TEXTE SOURCE ->
- - - -

Féminisme-Masculisme 

 

François Brooks

2004-05-17

Essais personnels

 

L'Homme whippet, [1]
Paquin et Jean-Paul Sartre

 

Au Québec, nous ne sommes pas nés pour un petit pain seulement au niveau professionnel ; nos amours aussi sont nés pour un petit pain. Socialement, on joue les tigres, mais au niveau personnel, l'homme québécois est faible, peureux, lâche et paresseux.

Charles Paquin, L'Homme whippet, 2004, p. 68.

M. Paquin secoue l'homme comme un pommier, et envoie un crochet latéral à la femme. Pour autant, il ne s'en prend pas à elle, puisqu'il admire sa force et sa hardiesse, mais il écrase l'homme chez qui il conspue la faiblesse comme Nietzsche affirmant que l'homme est un ver de terre qui se recroqueville pour éviter d'être écrasé. S'il n'écorchait pas aussi les femmes, on croirait lire un discours féministe, mais sa position ne risque pas l'ire de celles-ci puisqu'il joint la chorale conspuant les hommes.

L'intention générale du pamphlet se résume dans la citation en préambule. Mais faut-il vraiment mettre tous les hommes dans le même panier comme se plaisent à le faire les féministes obtuses ?

Que propose-t-il ?
Que l'homme prenne sa place dans le couple.
Mais qu'est-ce à dire ?
Qu'il puisse avoir son mot à dire dans la définition du couple.
Mais qu'est-ce à dire ?
Qu'il puisse dire non, ne serait-ce qu'une fois de temps en temps.
Mais qu'est-ce à dire ?
Que l'homme vienne qu'à avoir une identité plus forte.
Mais qu'est-ce à dire ?
Qu'il pense par lui-même.
Mais qu'est-ce à dire ?
Il faut lever l'embargo sur le désir.
Mais qu'est-ce à dire ?
Un juste milieu entre le statut de célibataire et celui de couple.
Mais qu'est-ce à dire ?

Bref, à tant connaître l'homme whippet, je me demande si Monsieur Paquin ne serait pas un peu whippet lui-même. Les voies proposées me semblent si vagues, et son objectif si ténu qu'il m'a tout l'air que son célibat ne lui soit pas d'un grand secours pour échapper à la « whippetterie » qu'il dénonce si férocement chez les hommes accouplés. La première requête générale se trouve en page 48 :

« Tous mes amis, sans exception, se font reprocher leurs écarts lorsqu'ils rentrent à la maison un peu tard et un peu ronds. Pourtant, il me semble que cette propension des hommes à faire la fête ne date pas d'hier. Et je ne suis pas sûr que c'est demain que cela va s'arrêter. »

- - - -

CONSIGNE ->
Poursuivez la rédaction de l'essai consacré à L'Homme whippet, à partir de sa dernière phrase. Vous n'aurez nul besoin des lignes pour ce travail.

Lignes indiquant l'emplacement des cibles

- - - -

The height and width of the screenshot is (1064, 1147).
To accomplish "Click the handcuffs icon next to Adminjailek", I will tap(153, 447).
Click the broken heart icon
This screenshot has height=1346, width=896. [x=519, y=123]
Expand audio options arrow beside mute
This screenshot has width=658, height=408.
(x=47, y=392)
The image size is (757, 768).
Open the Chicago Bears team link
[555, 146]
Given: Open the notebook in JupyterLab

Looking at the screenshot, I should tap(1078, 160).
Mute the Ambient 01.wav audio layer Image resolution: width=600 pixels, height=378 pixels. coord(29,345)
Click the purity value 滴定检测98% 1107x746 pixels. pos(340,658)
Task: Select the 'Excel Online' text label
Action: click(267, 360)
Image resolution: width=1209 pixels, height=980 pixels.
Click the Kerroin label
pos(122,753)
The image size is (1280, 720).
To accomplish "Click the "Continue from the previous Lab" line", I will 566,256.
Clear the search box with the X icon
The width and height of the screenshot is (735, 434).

- - - -

RÉSULTAT ->
Ça sonne à mes oreilles comme : « Hé ! les gars, c'est vous l'HOMME ; vous avez le droit de rentrer chez vous à n'importe quelle heure, saoul comme une bourrique ! La femme n'a qu'à se taire ! Après tout, c'est ça un vrai HOMME ; si elle ne nous accepte pas tels que nous sommes, elle ne nous mérite pas. » Qui voudrait un soûlard ? Je ne partage aucunement les goûts éthyliques de M. Paquin, et je ne m'en sens pas moins homme pour autant, ni ne me prive d'aller et venir comme bon me semble à toute heure de la journée ou de la nuit sans me sentir obligé de me « rapporter au quartier général ». Dans le décompte des hommes whippet, il faudra me soustraire à la généralisation, ainsi que mes nombreux amis qui vivent en toute liberté sans alcool.

Sa deuxième requête semble revendiquer pour tout homme, « naturellement polygame », de vivre selon ses instincts ; ou à tout le moins, lui reconnaître le droit de trouver un exutoire sans être rejeté par la compagne. Comment souscrire un projet qui ressemble davantage à un appel à l'irresponsabilité qu'au désir d'un homme d'être reconnu pour ses nobles qualités ? La jalousie est pour moi un sentiment non négligeable et, même si j'avais le goût de « sauter la clôture », (Dieu m'en garde, une femme suffit !) la fidélité me protège, entre autres, contre les inévitables problèmes engendrés par mes pulsions. D'ailleurs, je ne connais pas d'hommes qui, malgré les fanfaronnades et les joyeuses grivoiseries, seraient véritablement coopératifs si j'empruntais leur compagne pour la nuit.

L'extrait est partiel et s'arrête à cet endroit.